Data for analysis:
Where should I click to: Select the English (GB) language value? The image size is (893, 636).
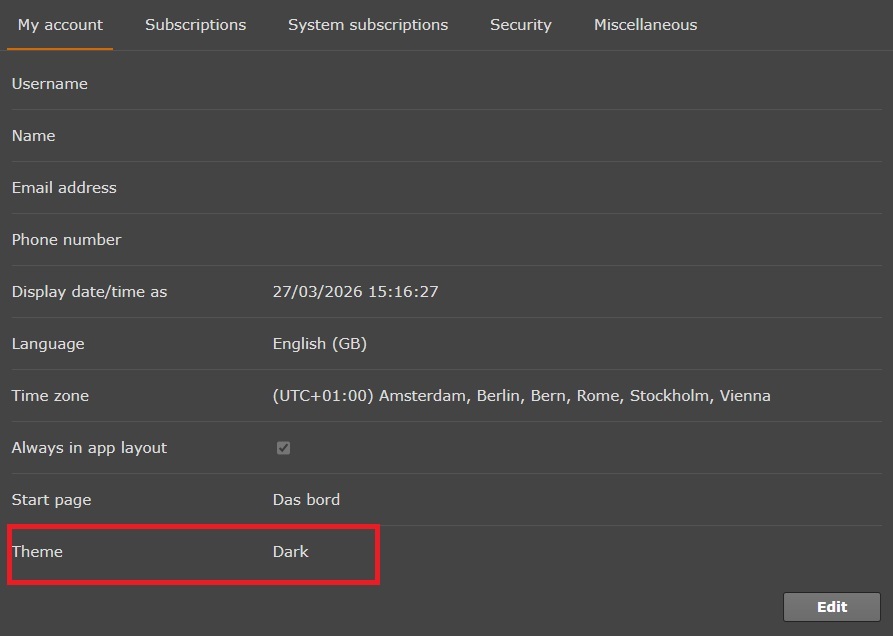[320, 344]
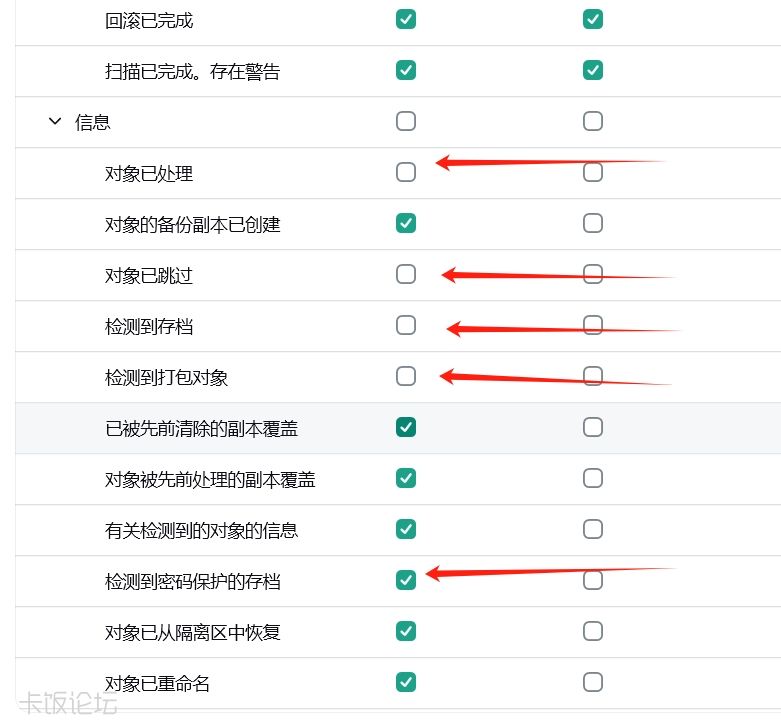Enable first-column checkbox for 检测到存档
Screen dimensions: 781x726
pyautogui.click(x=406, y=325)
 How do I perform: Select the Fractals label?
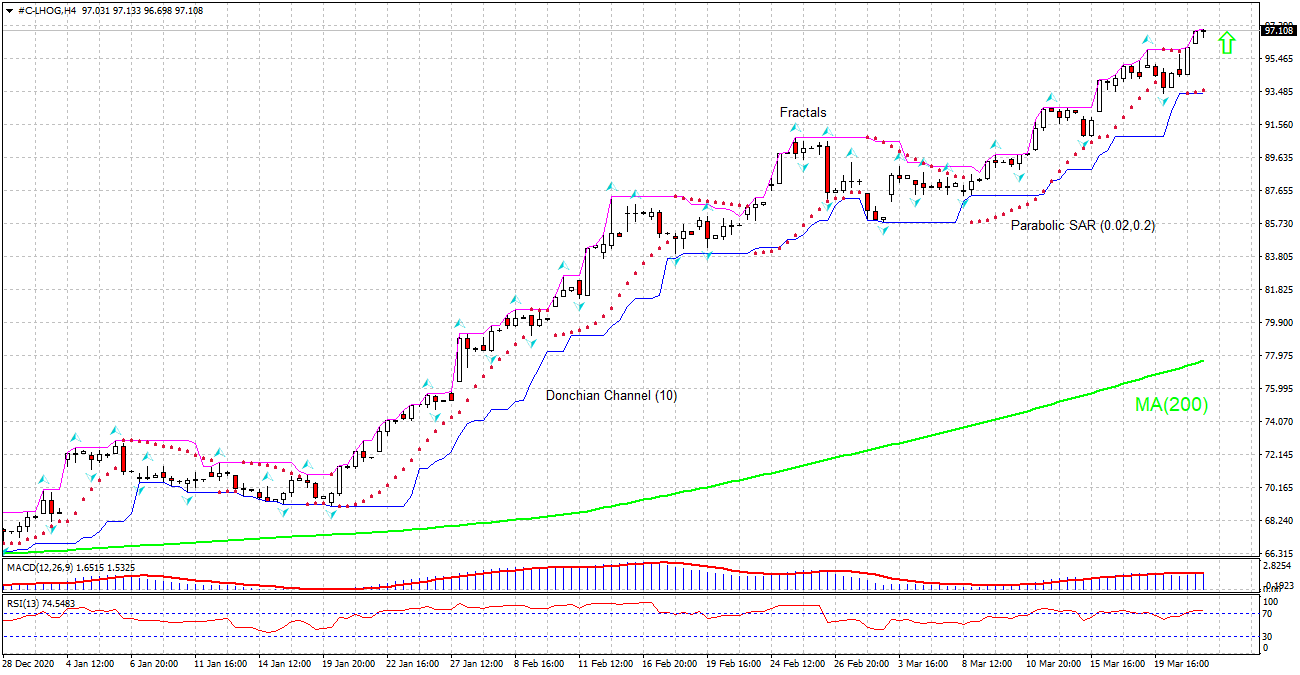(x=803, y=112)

Exercise objective:
The whole listing above must be returned exactly as written, with no pictures carried over.

Answer space:
Where should I click to: Select the English (GB) language value? The image size is (893, 636).
[320, 344]
Enable first-column checkbox for 检测到存档
Screen dimensions: 781x726
pyautogui.click(x=406, y=325)
 How do I perform: Select the Fractals label?
(x=803, y=112)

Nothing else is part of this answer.